So that’s an example of a way in which I find it so much less stressful to be on my own than with someone. It’s not just the sharing of space or the negotiating about money or other logistical, practical things, but the bigger, deeper, more sweeping things as well.

Annnnnnd this probably just again points to how I never found someone I was in enough sync with to want to share that much with all the time. Or else that I just am not cut out to do it. One or ‘tother.

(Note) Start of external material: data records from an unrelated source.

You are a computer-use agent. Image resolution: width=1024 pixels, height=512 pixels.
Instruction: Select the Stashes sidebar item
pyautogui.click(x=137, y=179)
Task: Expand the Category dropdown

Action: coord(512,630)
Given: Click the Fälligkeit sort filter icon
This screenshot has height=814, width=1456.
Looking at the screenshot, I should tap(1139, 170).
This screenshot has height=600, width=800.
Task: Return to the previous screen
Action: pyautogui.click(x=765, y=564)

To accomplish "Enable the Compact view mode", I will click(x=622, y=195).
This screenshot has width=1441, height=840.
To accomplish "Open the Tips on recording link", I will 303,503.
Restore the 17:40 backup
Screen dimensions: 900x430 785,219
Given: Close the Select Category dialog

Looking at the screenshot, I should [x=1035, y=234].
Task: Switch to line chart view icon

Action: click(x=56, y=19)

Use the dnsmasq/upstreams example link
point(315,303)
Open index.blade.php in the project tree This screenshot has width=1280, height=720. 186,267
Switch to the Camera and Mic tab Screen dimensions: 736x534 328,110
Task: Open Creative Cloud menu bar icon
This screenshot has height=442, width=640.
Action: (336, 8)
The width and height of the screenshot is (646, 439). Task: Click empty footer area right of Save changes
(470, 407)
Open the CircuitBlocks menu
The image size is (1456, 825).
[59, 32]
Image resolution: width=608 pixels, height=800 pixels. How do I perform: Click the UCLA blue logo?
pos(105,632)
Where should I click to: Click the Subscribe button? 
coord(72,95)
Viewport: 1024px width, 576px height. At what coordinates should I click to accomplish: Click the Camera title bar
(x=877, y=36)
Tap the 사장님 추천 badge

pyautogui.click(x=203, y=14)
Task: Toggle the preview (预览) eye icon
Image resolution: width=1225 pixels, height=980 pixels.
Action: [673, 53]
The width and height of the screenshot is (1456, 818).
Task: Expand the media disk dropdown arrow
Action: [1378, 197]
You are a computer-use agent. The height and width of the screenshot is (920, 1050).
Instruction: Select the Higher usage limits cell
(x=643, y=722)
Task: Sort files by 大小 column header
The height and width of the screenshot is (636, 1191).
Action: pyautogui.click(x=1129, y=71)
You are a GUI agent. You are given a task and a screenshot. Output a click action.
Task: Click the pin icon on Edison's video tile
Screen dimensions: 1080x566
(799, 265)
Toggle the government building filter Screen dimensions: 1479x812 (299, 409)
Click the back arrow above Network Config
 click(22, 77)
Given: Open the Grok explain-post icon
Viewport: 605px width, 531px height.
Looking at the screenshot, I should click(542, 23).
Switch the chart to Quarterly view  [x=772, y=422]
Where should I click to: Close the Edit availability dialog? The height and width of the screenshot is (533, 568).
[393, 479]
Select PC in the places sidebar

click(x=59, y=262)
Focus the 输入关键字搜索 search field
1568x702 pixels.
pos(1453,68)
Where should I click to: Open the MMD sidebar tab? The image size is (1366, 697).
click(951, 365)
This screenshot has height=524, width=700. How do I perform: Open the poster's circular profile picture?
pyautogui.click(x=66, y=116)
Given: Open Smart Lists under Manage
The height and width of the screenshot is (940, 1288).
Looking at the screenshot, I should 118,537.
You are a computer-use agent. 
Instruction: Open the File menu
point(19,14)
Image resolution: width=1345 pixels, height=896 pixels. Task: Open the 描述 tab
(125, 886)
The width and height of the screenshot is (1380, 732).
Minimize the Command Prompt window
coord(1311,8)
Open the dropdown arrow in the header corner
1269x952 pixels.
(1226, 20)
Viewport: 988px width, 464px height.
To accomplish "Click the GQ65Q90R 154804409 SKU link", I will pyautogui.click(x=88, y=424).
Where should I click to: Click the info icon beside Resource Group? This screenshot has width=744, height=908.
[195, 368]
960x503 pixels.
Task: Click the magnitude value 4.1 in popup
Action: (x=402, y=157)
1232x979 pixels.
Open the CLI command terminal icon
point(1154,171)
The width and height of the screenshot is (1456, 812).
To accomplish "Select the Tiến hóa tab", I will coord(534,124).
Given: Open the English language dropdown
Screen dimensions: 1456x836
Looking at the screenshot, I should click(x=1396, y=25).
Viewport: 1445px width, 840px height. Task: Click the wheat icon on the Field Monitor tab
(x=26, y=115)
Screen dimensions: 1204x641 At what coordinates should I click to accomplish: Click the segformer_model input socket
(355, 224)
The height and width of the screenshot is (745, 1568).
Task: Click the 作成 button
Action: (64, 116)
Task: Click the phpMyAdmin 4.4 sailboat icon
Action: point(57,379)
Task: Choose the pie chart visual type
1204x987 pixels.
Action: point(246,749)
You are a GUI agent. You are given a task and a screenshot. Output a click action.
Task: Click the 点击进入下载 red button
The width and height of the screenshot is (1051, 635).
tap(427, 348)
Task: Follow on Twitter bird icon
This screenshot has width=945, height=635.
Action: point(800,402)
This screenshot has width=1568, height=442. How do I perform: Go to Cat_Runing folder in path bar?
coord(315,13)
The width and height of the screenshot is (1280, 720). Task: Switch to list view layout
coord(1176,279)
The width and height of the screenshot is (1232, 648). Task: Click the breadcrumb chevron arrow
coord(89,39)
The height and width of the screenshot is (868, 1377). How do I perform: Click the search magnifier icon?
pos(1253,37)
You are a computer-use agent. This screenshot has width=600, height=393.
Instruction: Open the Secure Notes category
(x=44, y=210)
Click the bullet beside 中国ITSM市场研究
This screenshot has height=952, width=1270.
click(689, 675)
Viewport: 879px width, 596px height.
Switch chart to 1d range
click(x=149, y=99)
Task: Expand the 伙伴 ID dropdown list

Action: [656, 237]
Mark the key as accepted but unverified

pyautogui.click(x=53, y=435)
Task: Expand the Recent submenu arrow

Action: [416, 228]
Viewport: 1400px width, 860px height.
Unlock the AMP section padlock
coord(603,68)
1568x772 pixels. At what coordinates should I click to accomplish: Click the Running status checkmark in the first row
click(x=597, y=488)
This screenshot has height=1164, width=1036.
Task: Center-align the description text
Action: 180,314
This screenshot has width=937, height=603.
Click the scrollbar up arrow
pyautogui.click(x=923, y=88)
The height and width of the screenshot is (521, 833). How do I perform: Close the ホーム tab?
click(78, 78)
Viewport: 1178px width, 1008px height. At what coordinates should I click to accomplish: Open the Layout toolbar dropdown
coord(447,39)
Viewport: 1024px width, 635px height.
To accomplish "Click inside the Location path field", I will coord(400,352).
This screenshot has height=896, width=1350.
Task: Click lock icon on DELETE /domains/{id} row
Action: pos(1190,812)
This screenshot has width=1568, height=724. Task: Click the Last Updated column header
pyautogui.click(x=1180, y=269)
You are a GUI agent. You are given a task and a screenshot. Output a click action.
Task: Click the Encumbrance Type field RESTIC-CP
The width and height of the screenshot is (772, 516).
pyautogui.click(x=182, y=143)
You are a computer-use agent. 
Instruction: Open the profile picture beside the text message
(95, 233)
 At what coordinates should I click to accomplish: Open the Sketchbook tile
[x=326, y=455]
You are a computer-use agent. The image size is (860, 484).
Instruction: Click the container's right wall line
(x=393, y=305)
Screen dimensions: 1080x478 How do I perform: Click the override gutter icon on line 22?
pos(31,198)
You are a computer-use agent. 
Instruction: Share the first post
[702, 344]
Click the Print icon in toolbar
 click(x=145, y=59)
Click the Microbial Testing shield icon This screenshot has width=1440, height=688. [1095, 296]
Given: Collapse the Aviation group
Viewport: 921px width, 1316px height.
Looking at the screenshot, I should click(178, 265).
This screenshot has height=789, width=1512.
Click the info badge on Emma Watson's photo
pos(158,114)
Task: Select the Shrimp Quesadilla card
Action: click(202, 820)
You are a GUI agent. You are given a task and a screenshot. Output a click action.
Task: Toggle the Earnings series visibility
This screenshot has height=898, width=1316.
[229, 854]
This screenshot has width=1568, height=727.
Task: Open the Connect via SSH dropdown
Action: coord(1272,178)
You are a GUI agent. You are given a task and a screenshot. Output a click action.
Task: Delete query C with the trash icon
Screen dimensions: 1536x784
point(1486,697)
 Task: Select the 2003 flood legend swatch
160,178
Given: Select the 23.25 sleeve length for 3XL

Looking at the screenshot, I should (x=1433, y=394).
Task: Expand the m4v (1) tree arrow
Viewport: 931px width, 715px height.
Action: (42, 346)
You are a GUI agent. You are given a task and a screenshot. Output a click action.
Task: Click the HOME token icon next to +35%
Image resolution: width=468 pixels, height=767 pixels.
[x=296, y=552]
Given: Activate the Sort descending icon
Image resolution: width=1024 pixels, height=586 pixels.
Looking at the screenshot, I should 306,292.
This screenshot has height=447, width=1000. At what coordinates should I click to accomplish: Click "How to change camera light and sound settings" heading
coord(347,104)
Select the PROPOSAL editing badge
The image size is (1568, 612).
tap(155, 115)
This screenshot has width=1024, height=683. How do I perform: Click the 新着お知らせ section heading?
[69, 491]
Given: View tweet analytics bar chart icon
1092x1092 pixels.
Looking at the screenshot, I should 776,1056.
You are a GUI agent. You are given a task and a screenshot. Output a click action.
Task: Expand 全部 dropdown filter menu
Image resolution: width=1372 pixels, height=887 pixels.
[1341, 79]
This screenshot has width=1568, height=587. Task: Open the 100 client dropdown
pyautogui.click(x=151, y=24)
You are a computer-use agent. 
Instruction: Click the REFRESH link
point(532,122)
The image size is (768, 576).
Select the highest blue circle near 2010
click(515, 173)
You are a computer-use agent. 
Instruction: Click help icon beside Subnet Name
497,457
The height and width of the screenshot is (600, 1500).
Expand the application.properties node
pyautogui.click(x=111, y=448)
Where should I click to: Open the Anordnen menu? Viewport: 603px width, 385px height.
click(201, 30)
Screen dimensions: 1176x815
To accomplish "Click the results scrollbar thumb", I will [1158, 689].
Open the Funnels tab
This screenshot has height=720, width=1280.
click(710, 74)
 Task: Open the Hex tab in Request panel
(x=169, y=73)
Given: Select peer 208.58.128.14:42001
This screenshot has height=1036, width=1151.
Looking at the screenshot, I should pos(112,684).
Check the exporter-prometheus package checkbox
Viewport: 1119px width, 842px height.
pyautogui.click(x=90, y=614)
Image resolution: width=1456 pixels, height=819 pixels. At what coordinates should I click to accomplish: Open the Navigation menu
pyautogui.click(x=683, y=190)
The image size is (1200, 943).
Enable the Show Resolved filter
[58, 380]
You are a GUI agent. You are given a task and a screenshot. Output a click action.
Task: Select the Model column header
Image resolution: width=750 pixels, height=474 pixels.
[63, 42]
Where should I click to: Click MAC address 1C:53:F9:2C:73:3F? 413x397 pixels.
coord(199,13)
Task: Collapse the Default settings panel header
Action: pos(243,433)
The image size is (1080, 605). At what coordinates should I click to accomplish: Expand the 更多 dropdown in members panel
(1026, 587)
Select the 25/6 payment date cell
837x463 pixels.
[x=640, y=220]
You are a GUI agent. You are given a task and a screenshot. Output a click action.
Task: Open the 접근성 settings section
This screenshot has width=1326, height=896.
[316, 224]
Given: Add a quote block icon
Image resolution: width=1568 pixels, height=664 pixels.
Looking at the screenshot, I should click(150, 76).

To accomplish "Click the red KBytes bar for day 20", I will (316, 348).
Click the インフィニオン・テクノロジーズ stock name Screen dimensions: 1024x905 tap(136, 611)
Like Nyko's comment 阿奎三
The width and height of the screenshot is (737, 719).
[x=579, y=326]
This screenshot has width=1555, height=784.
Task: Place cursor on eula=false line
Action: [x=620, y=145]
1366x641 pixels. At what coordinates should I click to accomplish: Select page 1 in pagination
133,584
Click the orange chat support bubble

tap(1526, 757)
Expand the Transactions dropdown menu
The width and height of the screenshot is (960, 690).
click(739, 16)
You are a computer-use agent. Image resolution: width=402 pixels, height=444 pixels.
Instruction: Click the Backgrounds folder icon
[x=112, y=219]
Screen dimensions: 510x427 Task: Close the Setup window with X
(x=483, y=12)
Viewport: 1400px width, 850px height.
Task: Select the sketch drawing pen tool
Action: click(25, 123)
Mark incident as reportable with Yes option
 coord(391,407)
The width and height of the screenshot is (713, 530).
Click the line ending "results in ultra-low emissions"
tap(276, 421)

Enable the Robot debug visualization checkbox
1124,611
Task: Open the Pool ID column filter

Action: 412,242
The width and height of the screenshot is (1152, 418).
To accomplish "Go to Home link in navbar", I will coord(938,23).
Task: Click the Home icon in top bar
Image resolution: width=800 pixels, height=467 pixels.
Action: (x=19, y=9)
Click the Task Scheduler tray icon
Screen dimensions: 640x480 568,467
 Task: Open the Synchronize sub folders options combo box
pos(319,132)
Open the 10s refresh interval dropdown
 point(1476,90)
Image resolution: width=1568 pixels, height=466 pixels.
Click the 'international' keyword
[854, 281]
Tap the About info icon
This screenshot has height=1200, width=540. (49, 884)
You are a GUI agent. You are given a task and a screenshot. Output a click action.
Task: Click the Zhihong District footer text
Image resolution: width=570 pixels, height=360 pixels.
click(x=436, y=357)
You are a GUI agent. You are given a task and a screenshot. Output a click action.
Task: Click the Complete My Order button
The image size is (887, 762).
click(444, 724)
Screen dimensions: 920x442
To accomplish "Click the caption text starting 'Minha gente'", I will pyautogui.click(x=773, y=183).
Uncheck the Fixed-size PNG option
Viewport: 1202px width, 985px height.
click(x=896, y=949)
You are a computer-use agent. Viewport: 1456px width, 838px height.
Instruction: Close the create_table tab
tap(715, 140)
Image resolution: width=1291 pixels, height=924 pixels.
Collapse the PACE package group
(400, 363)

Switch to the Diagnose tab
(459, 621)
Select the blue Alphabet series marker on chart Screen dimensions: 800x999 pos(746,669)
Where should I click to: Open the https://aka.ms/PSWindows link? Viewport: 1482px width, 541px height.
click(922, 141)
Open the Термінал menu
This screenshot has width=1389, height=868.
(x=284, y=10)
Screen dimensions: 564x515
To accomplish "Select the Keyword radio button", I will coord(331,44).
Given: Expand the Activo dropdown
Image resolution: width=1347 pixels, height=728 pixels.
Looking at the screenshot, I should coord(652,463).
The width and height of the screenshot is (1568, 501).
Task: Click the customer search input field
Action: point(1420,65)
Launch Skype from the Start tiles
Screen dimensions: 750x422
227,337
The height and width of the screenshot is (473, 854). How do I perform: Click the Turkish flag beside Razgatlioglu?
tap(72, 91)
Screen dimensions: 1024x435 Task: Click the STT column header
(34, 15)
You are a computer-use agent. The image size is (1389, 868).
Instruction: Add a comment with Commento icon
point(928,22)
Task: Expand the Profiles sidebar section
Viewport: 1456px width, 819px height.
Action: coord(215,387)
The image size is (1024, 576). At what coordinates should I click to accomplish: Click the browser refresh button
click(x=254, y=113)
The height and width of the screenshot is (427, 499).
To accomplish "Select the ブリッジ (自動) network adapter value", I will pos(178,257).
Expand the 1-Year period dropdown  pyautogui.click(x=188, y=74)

But in any case, I think the reason I keep saying “Wow! I really quite like this!” is “no zealot like a convert.”  OMG I HAZ SEEN THE LIGHT! Also, it’s an immense relief after about thirty-odd years of pining after boys/men who didn’t like me “that way” (I was everyone’s friend and that is just about the most frustrating thing ever), of being anxious when I was in a relationship (because of the never-finding-my-soulmate  business), of being heartbroken after a relationship… now it’s like my God, I’m free, oh thank God.

Of course it doesn’t help with the sharing of bills or chores or having a built-in date (I was so grateful for the automatic buddy when I was married and thankfully I was actually aware of and appreciated it at the time) or someone to drive you to the hospital or caretake for you or anything like that. But everything has a trade-off and since this is where I am and I believe likely to remain, I just need to figure out ways to cope with that and continue enjoying the good parts of it.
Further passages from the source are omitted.